In his house, Scrooge is confronted by the ghost of his deceased business partner, Jacob Marley, who warns Scrooge to repent his wicked ways or he will be condemned in the afterlife as Marley was. He tells Scrooge he will be haunted by three spirits.

At 1 a.m, Scrooge is visited by the youthful Ghost of Christmas Past, who takes him back in time to his early life. Scrooge is shown his unhappiness when he was left to spend the holidays alone at school, and his joy when his sister, Fran, came to take him home for Christmas. The spirit reminds Scrooge that Fran, dead for some years, is the mother of his nephew.
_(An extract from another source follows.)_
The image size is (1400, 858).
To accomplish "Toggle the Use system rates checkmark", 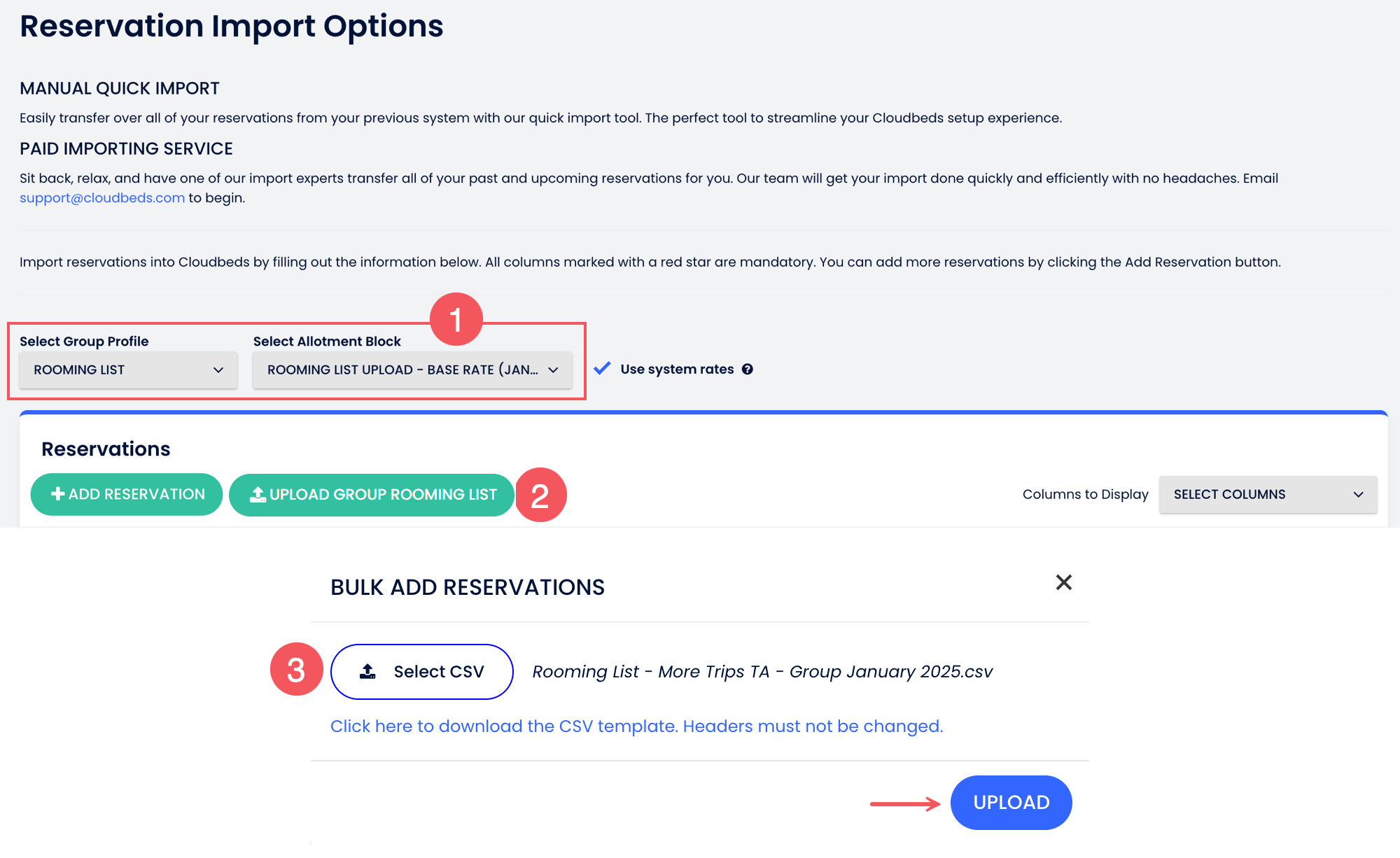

Scrooge is shown his early career in business and money lending as an employee under Fezziwig.

At two o'clock, Scrooge meets the merry Ghost of Christmas Present, who shows Scrooge how others keep Christmas. At a church service, Fred and his fiancée, Bess, are seen as happy and in love. The couple must wait to marry because of Fred's financial circumstances, and the spirit observes that perhaps they will not marry at all and their love may end, just as Scrooge lost his fiancée in his youth. Scrooge is then shown the Cratchit home. Despite wearing a cheery manner for his family's sake, Bob is deeply troubled by the loss of his job, though he confides in no one except his daughter Martha. The spirit hints that Bob's youngest son, Tim, will die of a crippling illness by the same time next year if things do not change.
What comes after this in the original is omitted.